The Flavonoid Apigenin Ameliorates Cisplatin-Induced Nephrotoxicity through Reduction of p53 Activation and Promotion of PI3K/Akt Pathway in Human Renal Proximal Tubular Epithelial Cells

1Department of Pathology, College of Korean Medicine, Wonkwang University, Iksan, Jeonbuk 570-749, Republic of Korea
2Department of Pathology, Chonbuk National University Medical School, Research Institute of Clinical Medicine and Institute for Medical Sciences, Jeonju, Jeonbuk 561-756, Republic of Korea
3Department of Microbiology and Immunology, Wonkwang University School of Medicine, Iksan, Jeonbuk 570-749, Republic of Korea
4Department of Neuropsychiatry, College of Korean Medicine, Wonkwang University, Iksan, Jeonbuk 570-749, Republic of Korea
5Research Center of Traditional Korean Medicine, Wonkwang University, Iksan, Jeonbuk 570-749, Republic of Korea

Received 27 February 2015; Accepted 10 May 2015

Academic Editor: Jintanaporn Wattanathorn

Copyright © 2015 Sung Min Ju et al.
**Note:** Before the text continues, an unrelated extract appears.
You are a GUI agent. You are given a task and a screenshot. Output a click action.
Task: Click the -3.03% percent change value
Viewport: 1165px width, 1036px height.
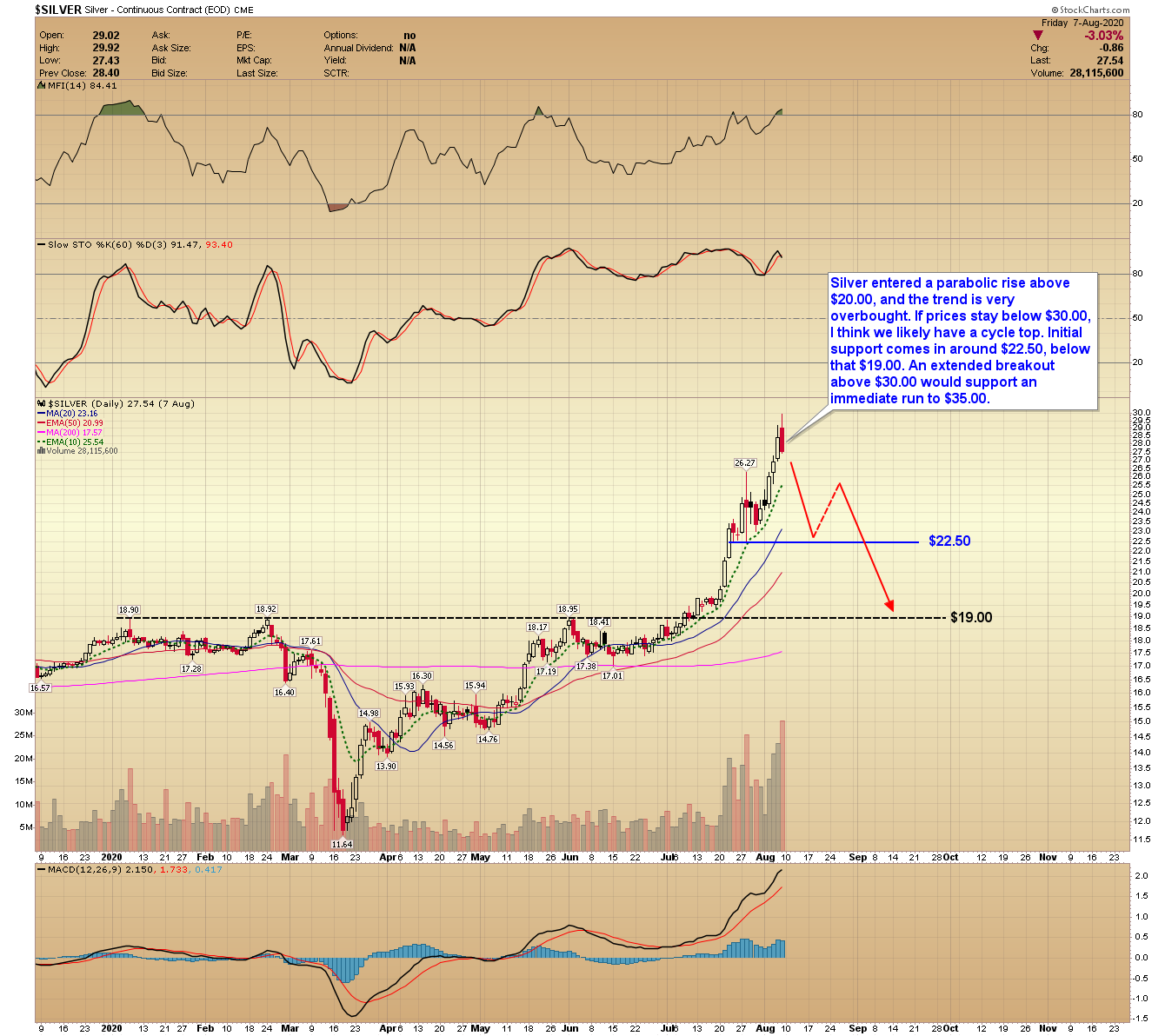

This is an open access article distributed under the Creative Commons Attribution License, which permits unrestricted use, distribution, and reproduction in any medium, provided the original work is properly cited.

Abstract

Apigenin is a member of the flavone subclass of flavonoids present in fruits and vegetables. Apigenin has long been considered to have various biological activities, such as antioxidant, anti-inflammatory, and antitumorigenic properties, in various cell types. Cisplatin was known to exhibit cytotoxic effect to renal cells by inducing apoptosis through activation of p53. The present study investigated the antiapoptotic effects of apigenin on the cisplatin-treated human renal proximal tubular epithelial (HK-2) cells. HK-2 cells were pretreated with apigenin (5, 10, 20 μM) for 1 h and then treated with 40 μM cisplatin for various times. Apigenin inhibited the cisplatin-induced apoptosis of HK-2 cells. Interestingly, apigenin itself exerted cytostatic activity because of its ability to induce cell cycle arrest. Apigenin inhibited caspase-3 activity and PARP cleavage in cisplatin-treated cells. Apigenin reduced cisplatin-induced phosphorylation and expression of p53, with no significant influence on production of ROS that is known to induce p53 activation. Furthermore, apigenin promoted cisplatin-induced Akt phosphorylation, suggesting that enhanced Akt activation may be involved in cytoprotection. Taken together, these results suggest that apigenin ameliorates cisplatin-induced apoptosis through reduction of p53 activation and promotion of PI3K/Akt pathway in HK-2 cells.